Salzburg swings to Jazz & The City
Monday, November 2, 2015
Austria’s place in the jazz firmament has been well established by its native musicians (notables such as Joe Zawinul, the Muthspiel brothers and the celebrated Vienna Art Orchestra) but also by the quality of its promoters – think of Saalfelden Festival, Vienna’s Porgy and Bess Club and Salzburg’s Jazz In The City.

Salzburg’s programme is unquestionably in the first division of European festivals – but few others offer such contingent delights (of the kind prosaically described by arts funders and corporate consumerism as ‘added value’). There’s the extraordinary historic city of Mozart and the von Trapps, with its palaces, cathedral, gardens, ancient narrow streets and backdrop of the Alps; the diversity of venues, old and new; and the remarkable phenomenon of free admission (yes – they’re free!) to all 100-odd festival gigs in only five days.
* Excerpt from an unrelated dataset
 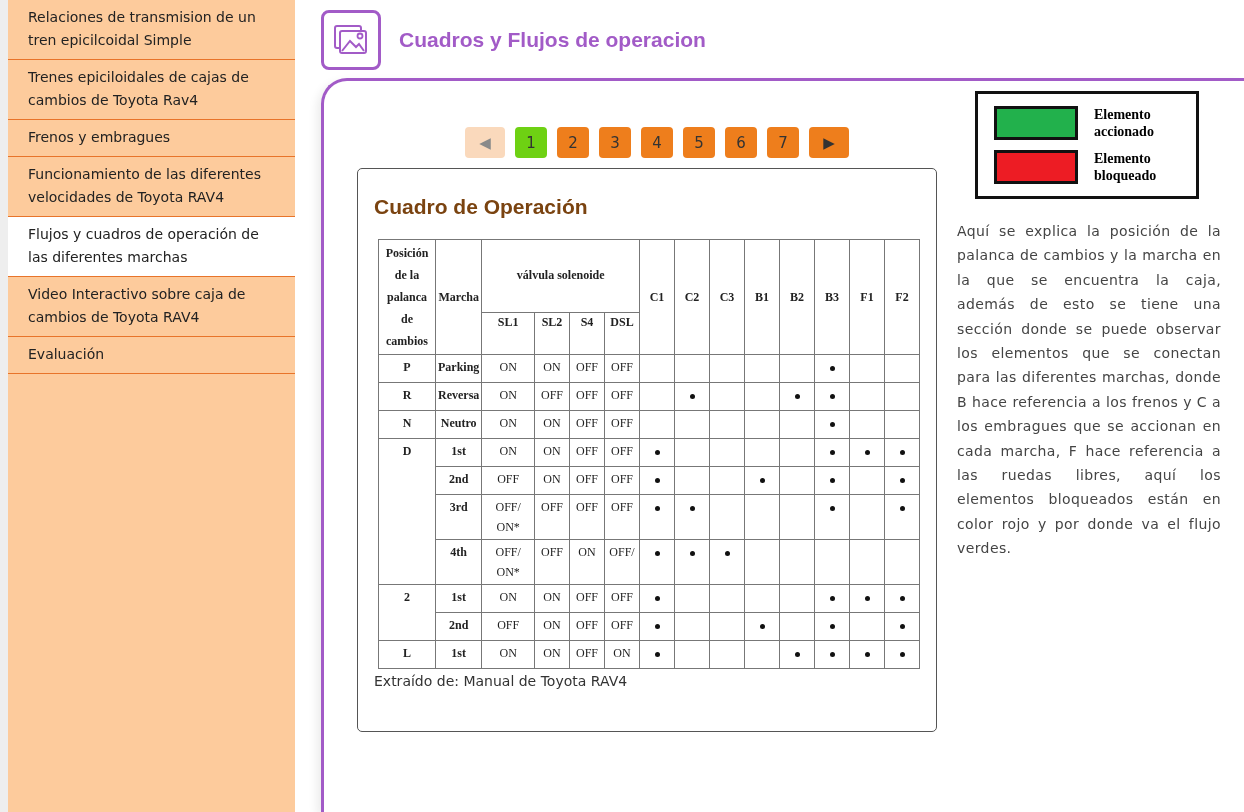 I want to click on page-button: 1, so click(x=531, y=142).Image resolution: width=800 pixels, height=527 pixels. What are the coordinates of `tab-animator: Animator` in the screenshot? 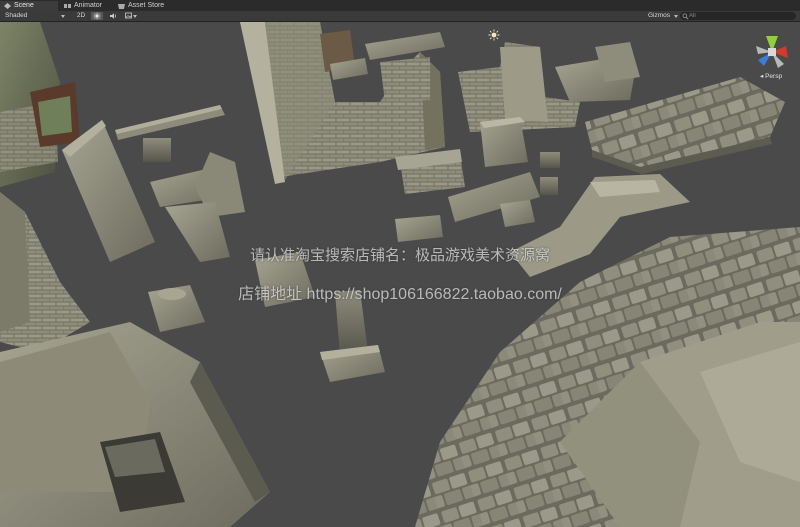 It's located at (91, 6).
If that were not enough, for 2015 Jazz & The City focussed on showcasing a wider-than-ever range of Austrian musicians – demonstrating a strength-in-depth scene of everything from experimental sounds to gypsy swing.
A fleeting two-day visit started beneath the plethora of gilded cherubs, trompe l’oeil ceiling and chandeliers of the über-baroque Mirabelle Schloss concert hall, with the Croatian/Austrian duo of cellist Asja Valcic and accordionist Klaus Paier. This was perfect chamber music, weaving improvisation and new compositions with classical and tango repertoire, lush and romantic sonorities with sometimes passionate, sometimes stately virtuosity.
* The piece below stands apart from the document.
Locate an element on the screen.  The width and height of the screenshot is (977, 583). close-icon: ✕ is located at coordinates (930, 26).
In the cellar-like Kavernen 1595 (another historic and appropriately subterranean venue) Month of Sundays, a trumpet/saxophone/guitar/drums quartet, proved the other highlight of the Austrian showcase. Four serious young men, concentrating on the delicate and detailed business of perfectly balanced soundscapes and eschewing any temptation to grandstand as soloists, they lured the audience into a reflective mood with a wistful, mysterious, almost unearthly, sounding set of carefully arranged compositions.
Relaxing and refreshingly thought provoking, Month of Sundays impressed with their uncompromising attention to nuance and careful use of acoustic and occasionally electronic instrumental sounds. Hearing them live must be best – but their first and eponymous album, on Wire Globe Recordings, gives a good flavour of their trademarks – immersive contemplation and almost tantalising restraint.
Taking the overview, the bewilderingly extensive five day programme saw a high incidence of accordions: Vincent Peirani in duo with saxophonist Emile Parisien, Jean-Louis Matinier with Marco Ambrosini’s nickelharp, in David Krakauer’s Acoustic Klezmer Project – and the delightful folk-inflected Finnish duo of Maria Kalaneimi with the percussive harmonium and keening harmonica of Eero Grundstrom.
Austria’s geographical location – decidedly mittel Europe – was firmly underlined not only by the range of European nationalities in the programme (no list to be written, just get a compass and count the points!) but also by the indelible strand of Arabic music and musicians, including the magisterial Tunisian oud virtuoso Anouar Brahem, Iranian clarinettist Yom and Syria’s Ziad Rajab.
Other high profile names appeared liberally throughout the programme – Omar Sosa, Chris Potter, Avishai Cohen, Frisell, Texier, Henriksen, Scofield and Lovano, Wesseltoft und so weiter. One name, however, which was printed in the brochure but present only in spirit, was Gerhard Eder, the much missed programming genius behind Jazz & The City (and formerly Saalfelden) whose sudden death a month before the festival made his 2015 programme a sad but appropriate musical epitaph for one of Europe’s finest artistic directors. Those who knew Gerhard would surely have appreciated his sometimes mischievous sense of humour, programming Håkon Kornstad’s (pictured top) mixture of operatic voice and jazz improvisation in a venue within a few hundred metres of Mozart’s Geburtshaus and the nearby Papagenostrasse.